Simulating future Food Value Chain components through the integration of biophysical and techno-economic spatial models

We describe the methodological development and preliminary results of a new spatial modelling framework to support the evaluation and design of novel Food Value Chains (FVC). The sustainability of future FVCs will depend on how effectively these can be adapted to environmental (e.g., climate change) and socio-economic (e.g., resource access and dietary preferences) changes projected for coming decades.

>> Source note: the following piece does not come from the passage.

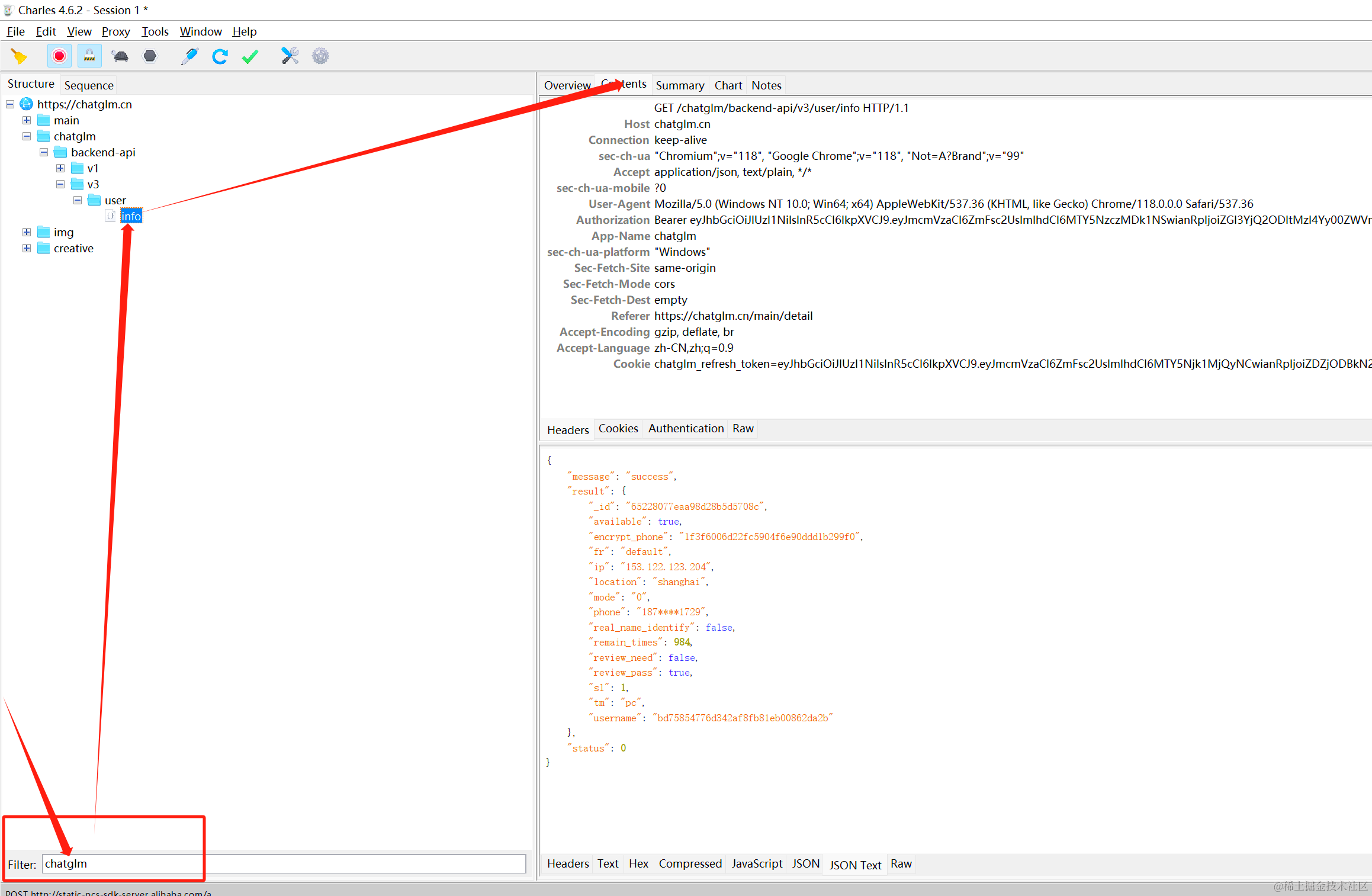Select the creative folder in tree

point(73,248)
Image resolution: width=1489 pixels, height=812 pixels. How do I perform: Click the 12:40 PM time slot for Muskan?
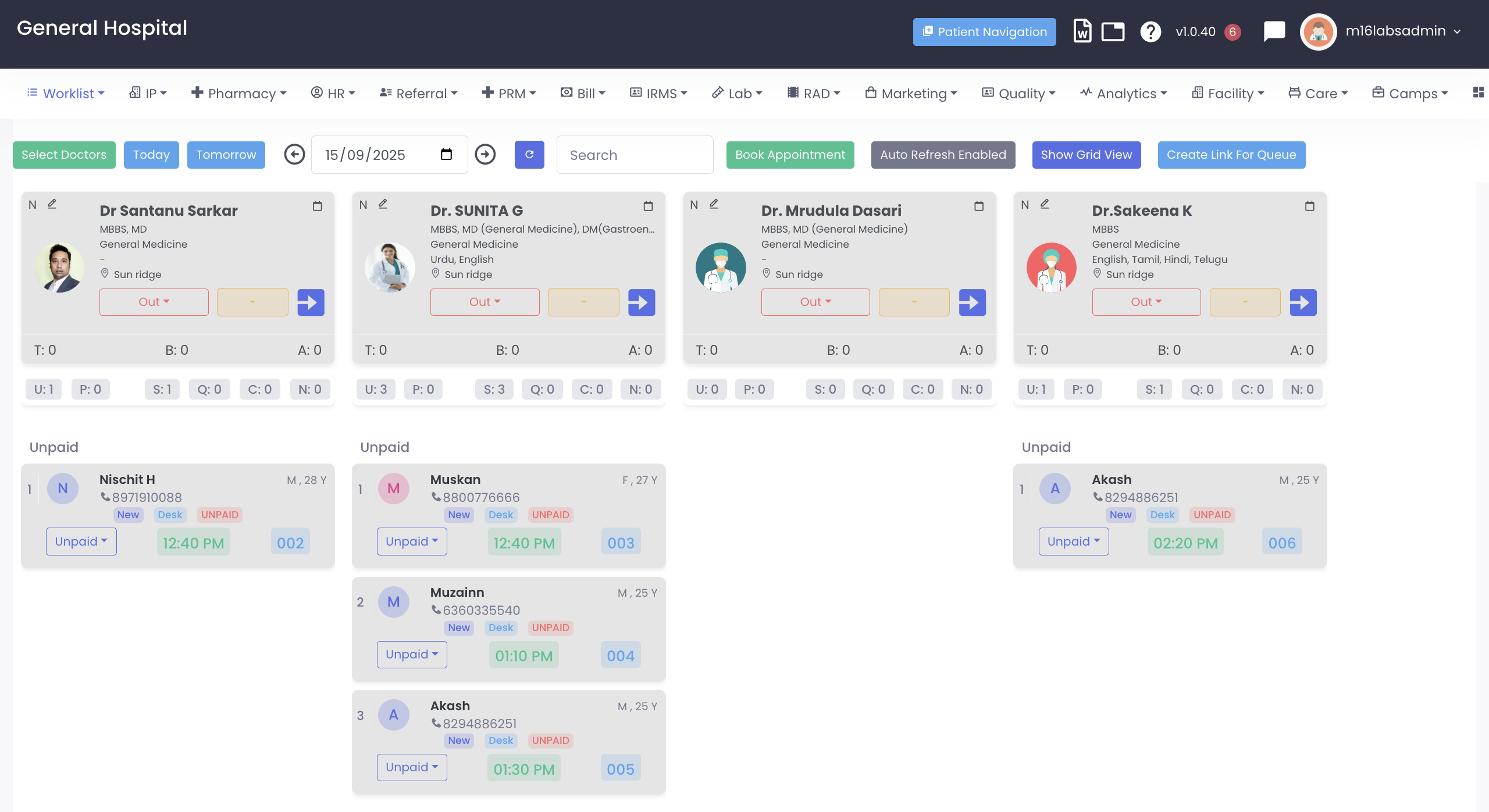[524, 543]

Our approach aims to account for the spatial and temporal complexity inherent to both biophysical (e.g., climate, genotypes and soils) and techno-economic (e.g., processing technologies and markets) components of FVCs to optimise supply- (e.g., production areas) and demand- (processing-plant locations) across landscapes. For that, we integrated georeferenced biophysical outputs of a process-based agricultural model (Agricultural Production Systems sIMulator, APSIM-NextGeneration) into a spatial techno-economic model (IIASA-BeWhere). We test the approach through a case-study to evaluate a novel (hypothetical) FVC to produce plant-based proteins from lucerne crops (Medicago sativa) across New Zealand’s agricultural landscapes. Results highlighted spatial protein production patterns driven by changes in crop canopy expansion and net carbon assimilation, with lower yields estimated in cooler and dryer environments, particularly when water supply was limited under rain-fed (non-irrigated) conditions with soils of low water holding capacity. Spatial variability in protein yields, production costs and emissions estimated by APSIM-NG running in the ATLAS framework were then used as inputs by BeWhere to optimise the location of production areas and protein-processing plants. We discuss potentials, limitations, and future development areas of this approach.